The first thing I did, almost without thinking about it, was re-create my entire family, whom I haven’t seen since December. I built my dad from the ground up, complete with his little gardening shoes and his love of classical music. I put my mom in a green fleece and leggings, imagining her heading off for a run and coming back with a random knickknack she’d picked up at an estate sale. I dressed my 17-year-old sister in a big, cozy sweatshirt and gave her the musical talent and extreme self-assurance she has in real life. My younger brother, who lives far away, in Berlin, got a strong dose of his real-life counterpart’s “outgoing demeanor” and a “love of nature.” And my other sister got her love of space. I even made myself, except hotter.
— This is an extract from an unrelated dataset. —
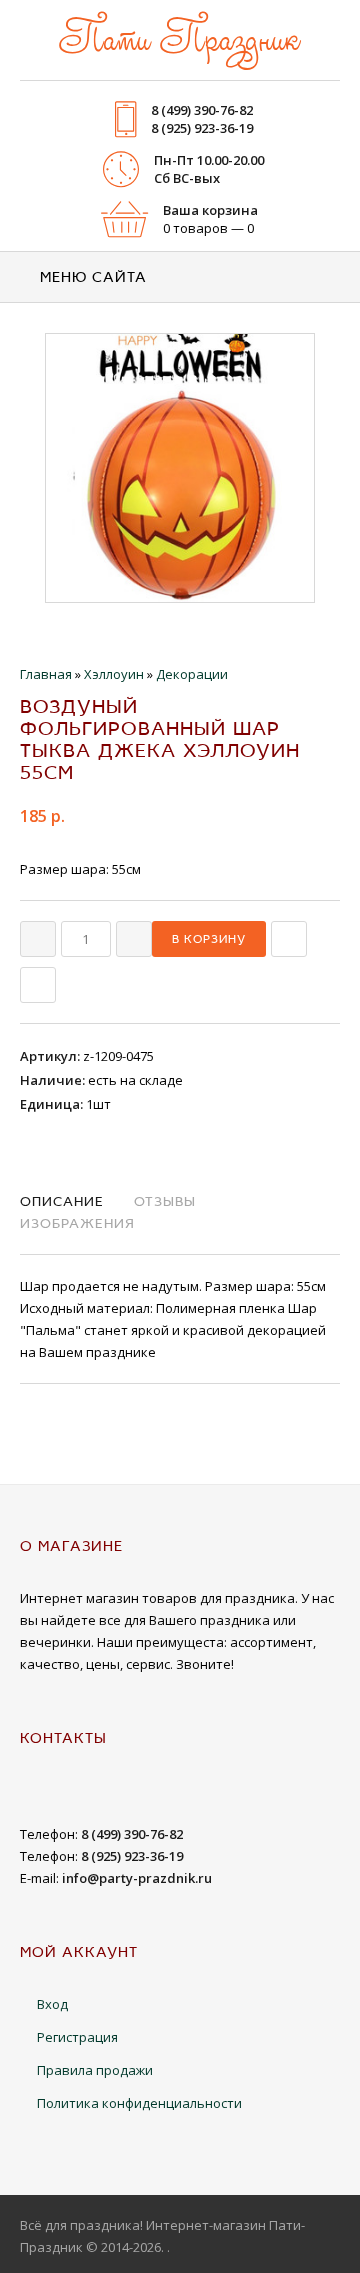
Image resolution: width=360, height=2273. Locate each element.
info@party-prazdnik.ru (137, 1878)
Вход (52, 2004)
Then I rebuilt my childhood home in suburban Chicago, where my parents still live, and where they receive daily text messages from me alternating in tone from “desperately sad” to “vibrating with fear” to “rude,” because I’m terrified that I can’t do anything to keep them safe right now other than bully them from across the country. I got frustrated when I couldn’t find the right windows to look out onto my dad’s sweet fledgling vegetable patch. I gave up on finding a duplicate of our old Oriental rug. I did not leave enough room for the big, beautiful tree that a tiny tornado knocked down in our front yard years ago. But I carefully laid out each room to the best of my memory: our overstuffed living-room bookshelves, my mom’s cluttered office, my sister’s 12,000 wet towels strewn about the bathroom, the family room where sometimes we sit and play the piano and sing Ariana Grande’s “Honeymoon Avenue,” a song about how a relationship is like a car.
On March 22, as Governor Cuomo asked New York City to go on “pause,” I moved my family into their house. I watched them approach each other, begin to joke and laugh. At one point, my Sim dad hugged my Sim sister. I felt a sharp, brief pain in my chest, wondering when I’d be able to hug my real dad again. I can’t cook at all in real life, but my Sim made my family a nice little meal and we all ate it together around our dining-room table, chatting cheerfully about the weather. And when my family got tired, I gently directed them all to their bedrooms, where they climbed safely into their beds and went to sleep.